• **Work instructions**
Reproduce the rows below, substituting "interface assistant" for every occurrence of "GUI agent" and keeping everything else the same.

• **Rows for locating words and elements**

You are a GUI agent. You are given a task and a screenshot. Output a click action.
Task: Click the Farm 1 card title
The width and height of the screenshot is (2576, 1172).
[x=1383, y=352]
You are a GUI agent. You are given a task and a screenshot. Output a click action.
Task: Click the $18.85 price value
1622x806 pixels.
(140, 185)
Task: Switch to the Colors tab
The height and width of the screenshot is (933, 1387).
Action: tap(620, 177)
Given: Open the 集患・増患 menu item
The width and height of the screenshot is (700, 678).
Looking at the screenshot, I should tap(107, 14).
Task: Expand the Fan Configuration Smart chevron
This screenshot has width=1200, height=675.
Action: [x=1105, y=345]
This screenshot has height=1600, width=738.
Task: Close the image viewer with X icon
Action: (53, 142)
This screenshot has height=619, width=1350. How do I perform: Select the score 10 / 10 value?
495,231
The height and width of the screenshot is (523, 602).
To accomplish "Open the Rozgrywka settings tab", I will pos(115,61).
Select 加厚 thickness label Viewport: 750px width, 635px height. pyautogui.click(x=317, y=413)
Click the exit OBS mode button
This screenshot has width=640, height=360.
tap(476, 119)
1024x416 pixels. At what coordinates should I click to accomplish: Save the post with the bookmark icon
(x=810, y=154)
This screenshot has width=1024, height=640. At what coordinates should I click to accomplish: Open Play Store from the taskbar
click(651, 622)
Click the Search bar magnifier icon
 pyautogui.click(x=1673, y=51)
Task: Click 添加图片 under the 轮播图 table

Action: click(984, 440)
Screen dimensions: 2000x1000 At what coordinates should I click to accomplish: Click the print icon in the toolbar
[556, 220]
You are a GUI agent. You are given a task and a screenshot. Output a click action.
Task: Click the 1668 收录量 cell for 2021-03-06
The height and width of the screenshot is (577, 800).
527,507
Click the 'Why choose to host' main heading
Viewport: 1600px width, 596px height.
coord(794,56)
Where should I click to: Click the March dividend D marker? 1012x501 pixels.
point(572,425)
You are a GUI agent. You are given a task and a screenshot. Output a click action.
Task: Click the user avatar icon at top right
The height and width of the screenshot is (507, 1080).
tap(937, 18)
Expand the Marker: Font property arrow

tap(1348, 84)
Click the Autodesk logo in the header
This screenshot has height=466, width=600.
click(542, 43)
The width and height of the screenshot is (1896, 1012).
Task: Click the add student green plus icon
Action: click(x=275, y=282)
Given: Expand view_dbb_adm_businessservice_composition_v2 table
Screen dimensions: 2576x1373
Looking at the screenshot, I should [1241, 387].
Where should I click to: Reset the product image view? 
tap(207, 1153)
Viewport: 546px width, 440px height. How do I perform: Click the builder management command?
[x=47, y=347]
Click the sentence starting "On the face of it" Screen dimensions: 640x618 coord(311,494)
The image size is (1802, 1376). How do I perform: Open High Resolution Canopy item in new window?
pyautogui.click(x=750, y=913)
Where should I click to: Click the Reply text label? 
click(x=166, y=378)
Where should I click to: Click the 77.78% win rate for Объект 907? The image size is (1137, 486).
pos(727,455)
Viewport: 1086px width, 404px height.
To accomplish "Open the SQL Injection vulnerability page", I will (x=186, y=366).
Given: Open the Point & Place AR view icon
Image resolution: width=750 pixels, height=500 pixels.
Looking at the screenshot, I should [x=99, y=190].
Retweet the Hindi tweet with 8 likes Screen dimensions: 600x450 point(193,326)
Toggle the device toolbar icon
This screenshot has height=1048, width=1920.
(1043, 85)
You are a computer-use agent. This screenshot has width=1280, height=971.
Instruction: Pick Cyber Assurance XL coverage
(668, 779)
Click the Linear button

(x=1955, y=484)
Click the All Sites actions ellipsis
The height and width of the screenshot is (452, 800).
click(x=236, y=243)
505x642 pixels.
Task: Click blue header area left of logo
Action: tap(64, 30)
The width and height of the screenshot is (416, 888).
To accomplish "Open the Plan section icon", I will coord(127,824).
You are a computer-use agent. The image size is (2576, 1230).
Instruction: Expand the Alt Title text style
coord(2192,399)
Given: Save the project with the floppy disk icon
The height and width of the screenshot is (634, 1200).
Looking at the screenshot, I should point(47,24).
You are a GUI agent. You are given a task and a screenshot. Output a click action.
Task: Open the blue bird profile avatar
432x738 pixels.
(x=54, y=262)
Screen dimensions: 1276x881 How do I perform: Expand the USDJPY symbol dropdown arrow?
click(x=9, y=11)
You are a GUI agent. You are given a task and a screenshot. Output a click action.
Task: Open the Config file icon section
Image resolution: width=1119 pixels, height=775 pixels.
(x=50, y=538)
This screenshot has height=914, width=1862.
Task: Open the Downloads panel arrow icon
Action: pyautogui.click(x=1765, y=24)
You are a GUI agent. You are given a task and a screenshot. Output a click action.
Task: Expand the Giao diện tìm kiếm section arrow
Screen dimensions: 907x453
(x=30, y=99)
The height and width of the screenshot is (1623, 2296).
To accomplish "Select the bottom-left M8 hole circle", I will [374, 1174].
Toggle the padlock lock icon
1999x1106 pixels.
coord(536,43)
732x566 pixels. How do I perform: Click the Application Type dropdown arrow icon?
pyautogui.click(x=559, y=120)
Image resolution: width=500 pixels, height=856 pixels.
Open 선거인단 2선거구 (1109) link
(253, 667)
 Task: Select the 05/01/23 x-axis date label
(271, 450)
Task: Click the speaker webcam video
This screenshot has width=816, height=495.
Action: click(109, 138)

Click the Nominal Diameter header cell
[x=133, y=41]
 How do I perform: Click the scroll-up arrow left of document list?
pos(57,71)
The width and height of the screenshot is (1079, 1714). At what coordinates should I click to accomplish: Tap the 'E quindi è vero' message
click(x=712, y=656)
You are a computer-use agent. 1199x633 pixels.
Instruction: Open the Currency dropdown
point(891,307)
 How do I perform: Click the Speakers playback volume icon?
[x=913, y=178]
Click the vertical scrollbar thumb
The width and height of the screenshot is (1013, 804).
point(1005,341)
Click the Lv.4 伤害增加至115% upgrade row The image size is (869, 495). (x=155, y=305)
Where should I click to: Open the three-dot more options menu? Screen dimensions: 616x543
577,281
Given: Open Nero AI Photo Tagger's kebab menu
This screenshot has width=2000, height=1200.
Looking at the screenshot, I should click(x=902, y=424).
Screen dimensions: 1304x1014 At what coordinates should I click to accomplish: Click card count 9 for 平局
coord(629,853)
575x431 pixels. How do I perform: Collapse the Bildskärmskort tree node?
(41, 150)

• **The solution**
You are a interface assistant. You are given a task and a screenshot. Output a click action.
Task: Click the Farm 1 card title
The width and height of the screenshot is (2576, 1172).
[x=1383, y=352]
You are a interface assistant. You are given a task and a screenshot. Output a click action.
Task: Click the $18.85 price value
1622x806 pixels.
(140, 185)
Task: Switch to the Colors tab
The height and width of the screenshot is (933, 1387).
Action: tap(620, 177)
Given: Open the 集患・増患 menu item
The width and height of the screenshot is (700, 678).
Looking at the screenshot, I should tap(107, 14).
Task: Expand the Fan Configuration Smart chevron
This screenshot has width=1200, height=675.
Action: [x=1105, y=345]
This screenshot has height=1600, width=738.
Task: Close the image viewer with X icon
Action: (53, 142)
This screenshot has height=619, width=1350. How do I perform: Select the score 10 / 10 value?
495,231
The height and width of the screenshot is (523, 602).
To accomplish "Open the Rozgrywka settings tab", I will pos(115,61).
Select 加厚 thickness label Viewport: 750px width, 635px height. pyautogui.click(x=317, y=413)
Click the exit OBS mode button
This screenshot has width=640, height=360.
tap(476, 119)
1024x416 pixels. At what coordinates should I click to accomplish: Save the post with the bookmark icon
(x=810, y=154)
This screenshot has width=1024, height=640. At what coordinates should I click to accomplish: Open Play Store from the taskbar
click(651, 622)
Click the Search bar magnifier icon
 pyautogui.click(x=1673, y=51)
Task: Click 添加图片 under the 轮播图 table

Action: click(984, 440)
Screen dimensions: 2000x1000 At what coordinates should I click to accomplish: Click the print icon in the toolbar
[556, 220]
You are a interface assistant. You are given a task and a screenshot. Output a click action.
Task: Click the 1668 收录量 cell for 2021-03-06
The height and width of the screenshot is (577, 800).
527,507
Click the 'Why choose to host' main heading
Viewport: 1600px width, 596px height.
coord(794,56)
Where should I click to: Click the March dividend D marker? 1012x501 pixels.
point(572,425)
You are a interface assistant. You are given a task and a screenshot. Output a click action.
Task: Click the user avatar icon at top right
The height and width of the screenshot is (507, 1080).
tap(937, 18)
Expand the Marker: Font property arrow

tap(1348, 84)
Click the Autodesk logo in the header
This screenshot has height=466, width=600.
click(542, 43)
The width and height of the screenshot is (1896, 1012).
Task: Click the add student green plus icon
Action: click(x=275, y=282)
Given: Expand view_dbb_adm_businessservice_composition_v2 table
Screen dimensions: 2576x1373
Looking at the screenshot, I should [1241, 387].
Where should I click to: Reset the product image view? 
tap(207, 1153)
Viewport: 546px width, 440px height. How do I perform: Click the builder management command?
[x=47, y=347]
Click the sentence starting "On the face of it" Screen dimensions: 640x618 coord(311,494)
The image size is (1802, 1376). How do I perform: Open High Resolution Canopy item in new window?
pyautogui.click(x=750, y=913)
Where should I click to: Click the Reply text label? 
click(x=166, y=378)
Where should I click to: Click the 77.78% win rate for Объект 907? The image size is (1137, 486).
pos(727,455)
Viewport: 1086px width, 404px height.
To accomplish "Open the SQL Injection vulnerability page", I will (x=186, y=366).
Given: Open the Point & Place AR view icon
Image resolution: width=750 pixels, height=500 pixels.
Looking at the screenshot, I should [x=99, y=190].
Retweet the Hindi tweet with 8 likes Screen dimensions: 600x450 point(193,326)
Toggle the device toolbar icon
This screenshot has height=1048, width=1920.
(1043, 85)
You are a computer-use agent. This screenshot has width=1280, height=971.
Instruction: Pick Cyber Assurance XL coverage
(668, 779)
Click the Linear button

(x=1955, y=484)
Click the All Sites actions ellipsis
The height and width of the screenshot is (452, 800).
click(x=236, y=243)
505x642 pixels.
Task: Click blue header area left of logo
Action: tap(64, 30)
The width and height of the screenshot is (416, 888).
To accomplish "Open the Plan section icon", I will coord(127,824).
You are a computer-use agent. The image size is (2576, 1230).
Instruction: Expand the Alt Title text style
coord(2192,399)
Given: Save the project with the floppy disk icon
The height and width of the screenshot is (634, 1200).
Looking at the screenshot, I should point(47,24).
You are a interface assistant. You are given a task and a screenshot. Output a click action.
Task: Open the blue bird profile avatar
432x738 pixels.
(x=54, y=262)
Screen dimensions: 1276x881 How do I perform: Expand the USDJPY symbol dropdown arrow?
click(x=9, y=11)
You are a interface assistant. You are given a task and a screenshot. Output a click action.
Task: Open the Config file icon section
Image resolution: width=1119 pixels, height=775 pixels.
(x=50, y=538)
This screenshot has height=914, width=1862.
Task: Open the Downloads panel arrow icon
Action: pyautogui.click(x=1765, y=24)
You are a interface assistant. You are given a task and a screenshot. Output a click action.
Task: Expand the Giao diện tìm kiếm section arrow
Screen dimensions: 907x453
(x=30, y=99)
The height and width of the screenshot is (1623, 2296).
To accomplish "Select the bottom-left M8 hole circle", I will [374, 1174].
Toggle the padlock lock icon
1999x1106 pixels.
coord(536,43)
732x566 pixels. How do I perform: Click the Application Type dropdown arrow icon?
pyautogui.click(x=559, y=120)
Image resolution: width=500 pixels, height=856 pixels.
Open 선거인단 2선거구 (1109) link
(253, 667)
 Task: Select the 05/01/23 x-axis date label
(271, 450)
Task: Click the speaker webcam video
This screenshot has width=816, height=495.
Action: click(109, 138)

Click the Nominal Diameter header cell
[x=133, y=41]
 How do I perform: Click the scroll-up arrow left of document list?
pos(57,71)
The width and height of the screenshot is (1079, 1714). At what coordinates should I click to accomplish: Tap the 'E quindi è vero' message
click(x=712, y=656)
You are a computer-use agent. 1199x633 pixels.
Instruction: Open the Currency dropdown
point(891,307)
 How do I perform: Click the Speakers playback volume icon?
[x=913, y=178]
Click the vertical scrollbar thumb
The width and height of the screenshot is (1013, 804).
point(1005,341)
Click the Lv.4 伤害增加至115% upgrade row The image size is (869, 495). (x=155, y=305)
Where should I click to: Open the three-dot more options menu? Screen dimensions: 616x543
577,281
Given: Open Nero AI Photo Tagger's kebab menu
This screenshot has width=2000, height=1200.
Looking at the screenshot, I should click(x=902, y=424).
Screen dimensions: 1304x1014 At what coordinates should I click to accomplish: Click card count 9 for 平局
coord(629,853)
575x431 pixels. How do I perform: Collapse the Bildskärmskort tree node?
(41, 150)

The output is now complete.